_Prompt_
Please swap "header" for "top bar" in the listing lines starting at the line containing "The width and" and ending at the line containing "pyautogui.click(x=49, y=34)", and give back only those lines with everything else unchanged. Leave the pictures out of your answer.

_Information given_
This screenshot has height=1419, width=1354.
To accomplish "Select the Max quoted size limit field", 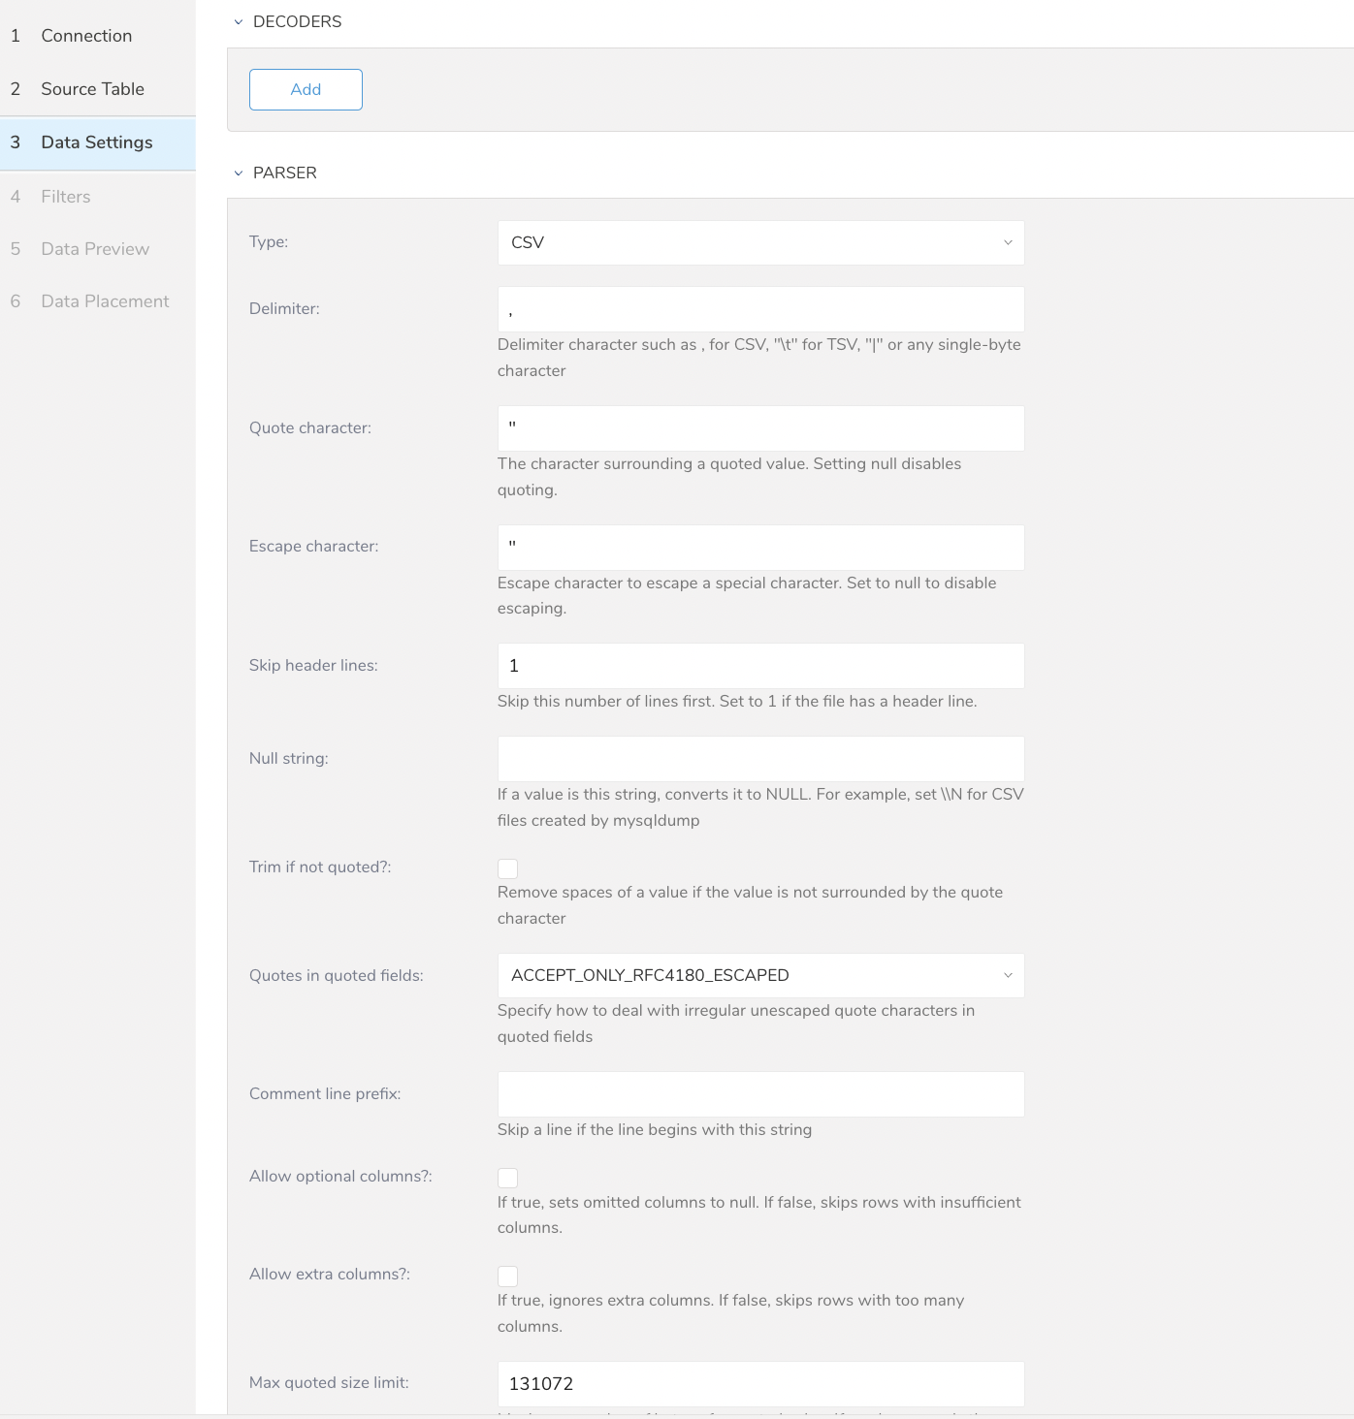I will click(x=760, y=1384).
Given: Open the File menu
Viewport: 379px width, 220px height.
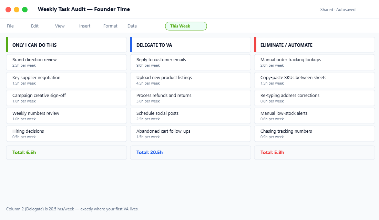Looking at the screenshot, I should (x=10, y=26).
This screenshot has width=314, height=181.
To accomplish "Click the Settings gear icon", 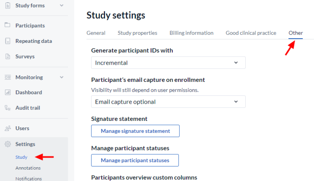I will (x=8, y=144).
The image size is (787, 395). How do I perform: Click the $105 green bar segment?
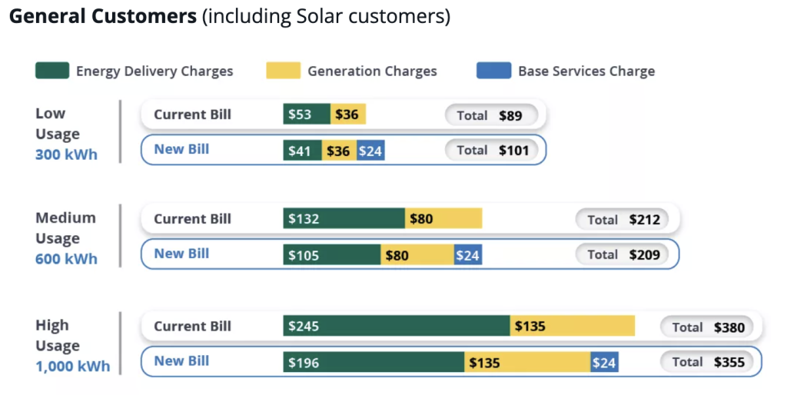(x=331, y=255)
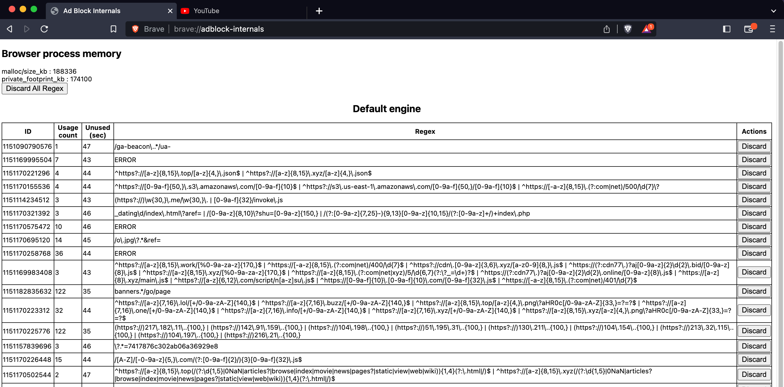
Task: Open a new browser tab
Action: click(x=319, y=11)
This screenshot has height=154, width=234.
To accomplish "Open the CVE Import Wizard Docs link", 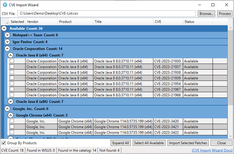I will coord(212,150).
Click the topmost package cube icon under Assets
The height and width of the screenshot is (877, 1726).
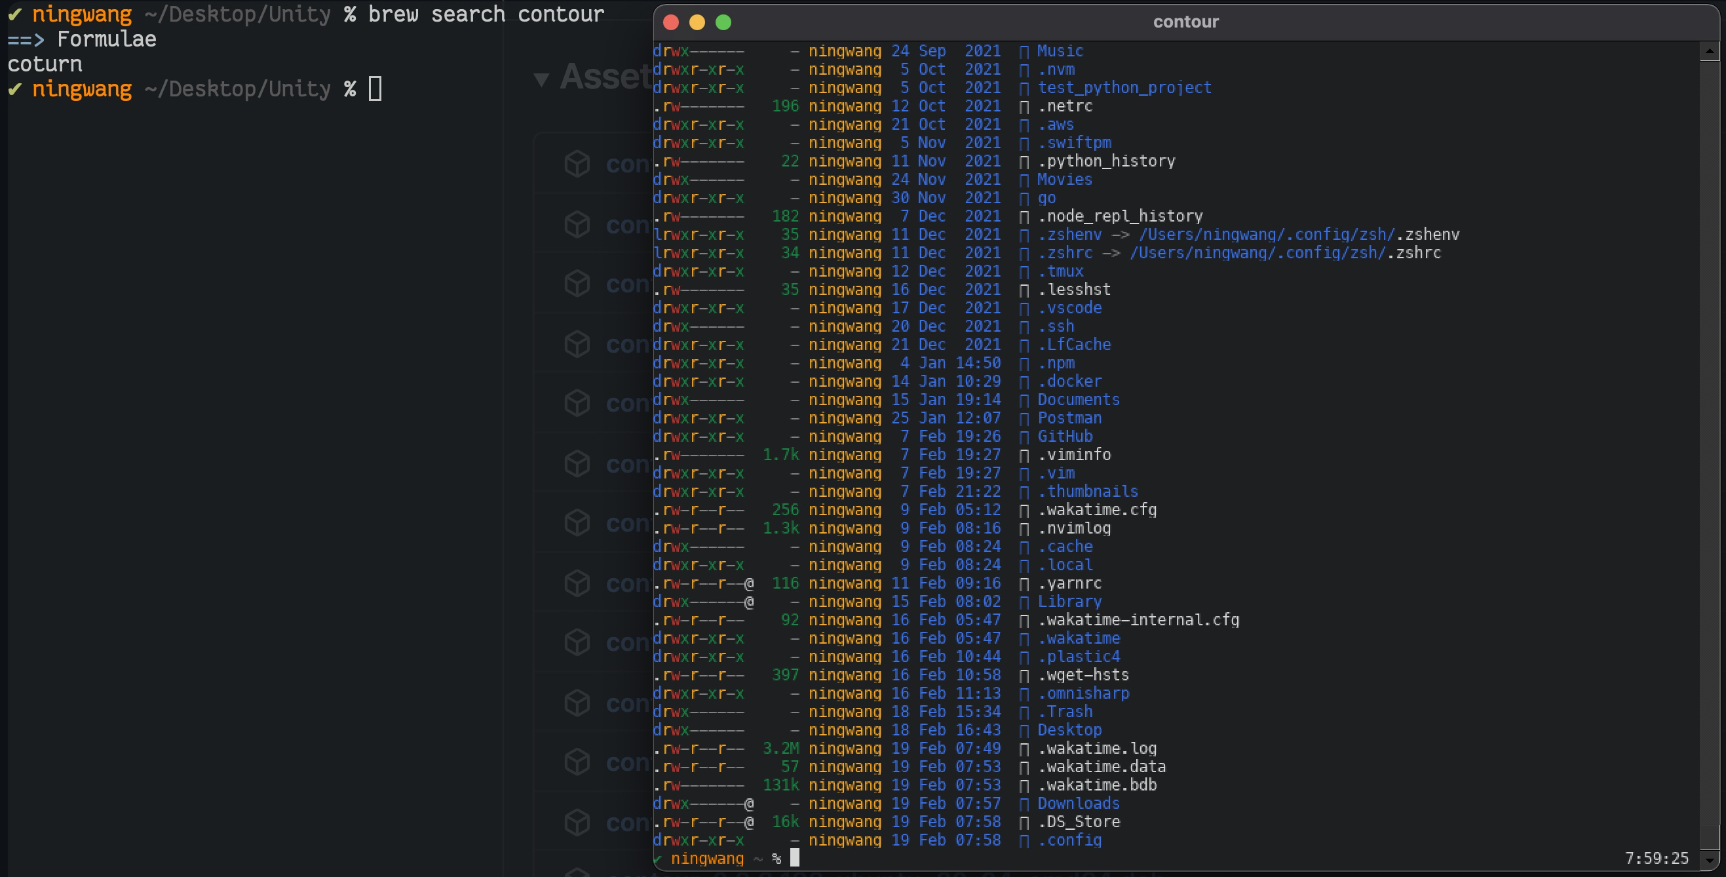(577, 163)
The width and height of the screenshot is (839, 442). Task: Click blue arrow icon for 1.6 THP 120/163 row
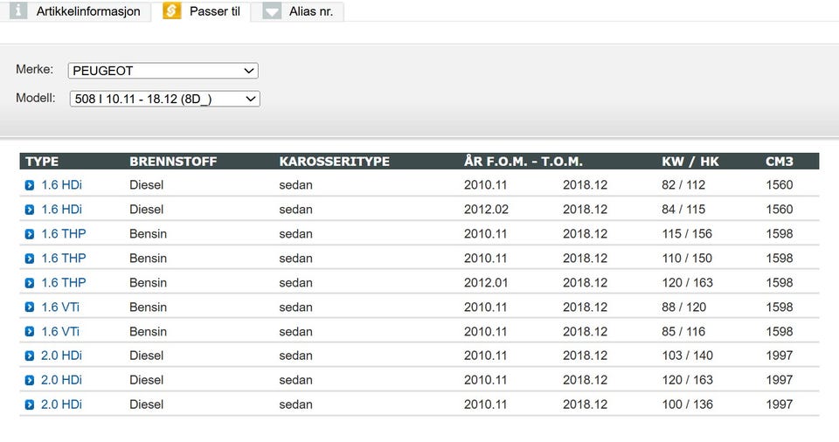click(x=30, y=283)
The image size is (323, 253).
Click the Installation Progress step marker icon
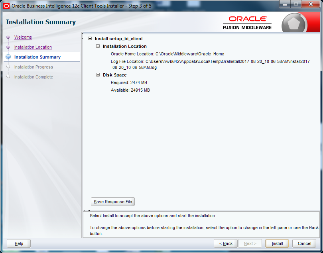point(9,67)
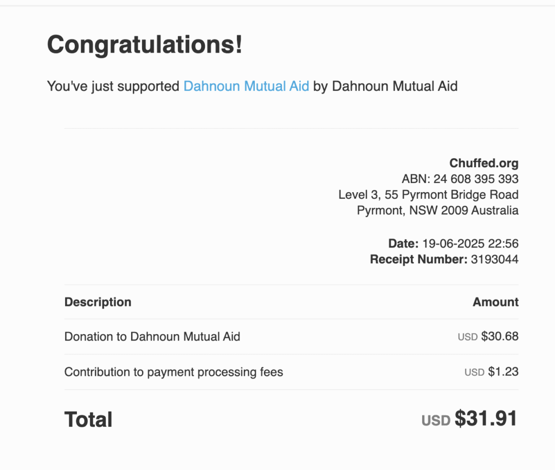Click the Congratulations! heading
Viewport: 555px width, 470px height.
pos(145,45)
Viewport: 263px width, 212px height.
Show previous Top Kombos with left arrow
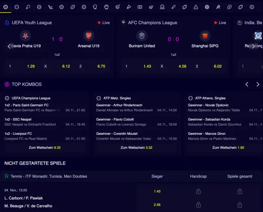point(247,85)

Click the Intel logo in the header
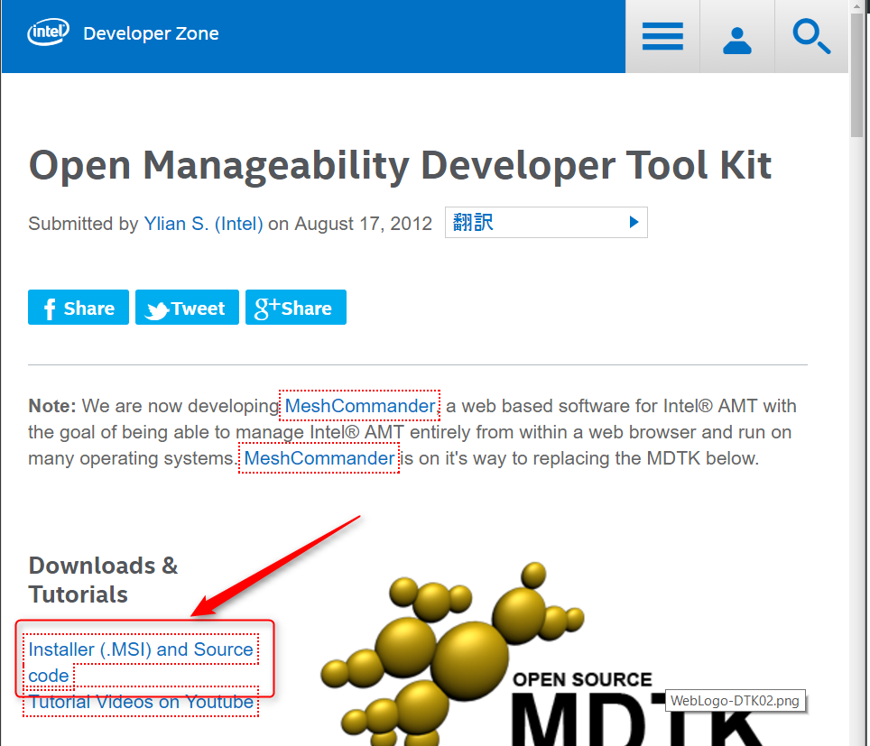pyautogui.click(x=49, y=34)
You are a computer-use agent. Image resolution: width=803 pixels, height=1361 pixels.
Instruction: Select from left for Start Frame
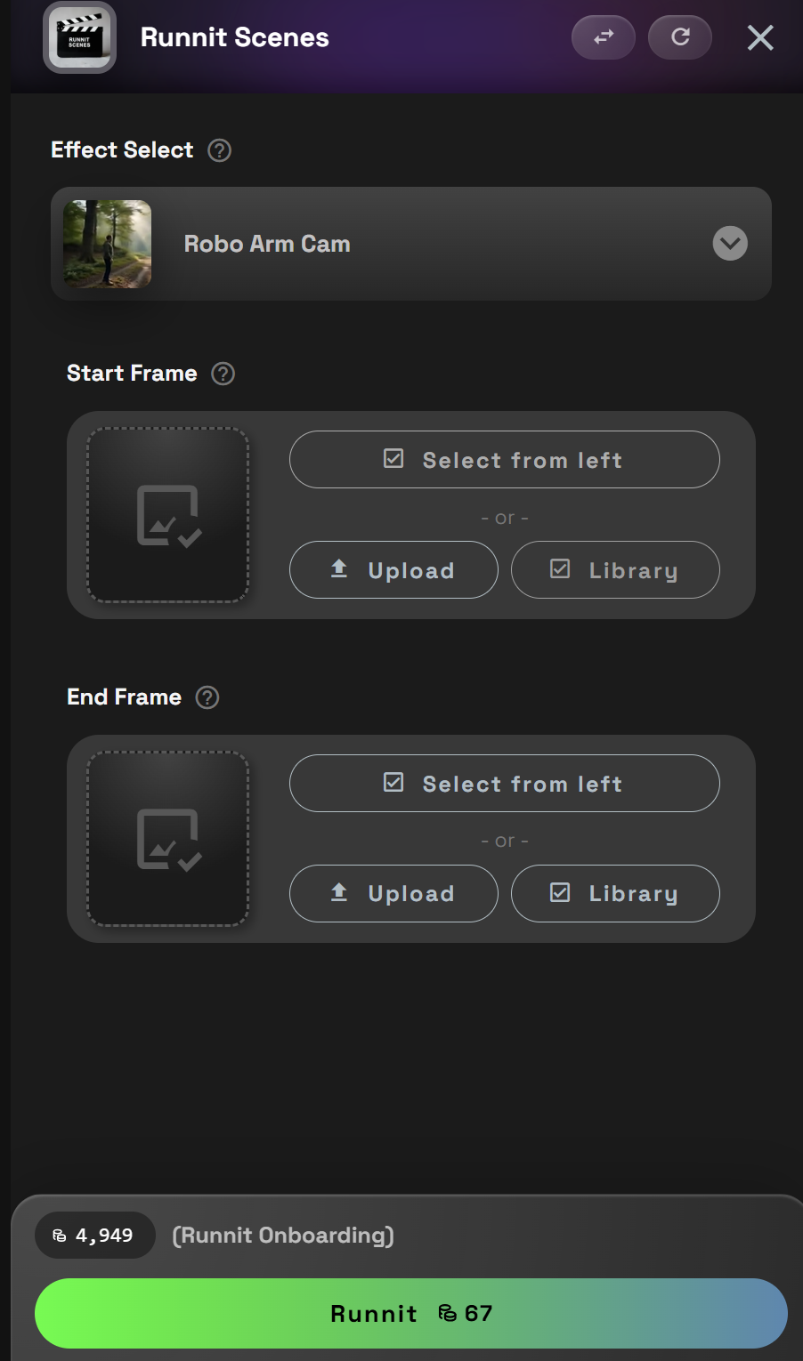point(505,460)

_Solution for this problem_
The width and height of the screenshot is (839, 442). Task: Click blue arrow icon for 1.6 THP 120/163 row
click(x=30, y=283)
The image size is (323, 253).
Click the Installation Progress step marker icon
point(9,67)
Click the Congratulations! heading
Viewport: 555px width, 470px height.
pos(145,45)
Viewport: 263px width, 212px height.
Show previous Top Kombos with left arrow
point(247,85)

Click the Intel logo in the top bar
pyautogui.click(x=49, y=34)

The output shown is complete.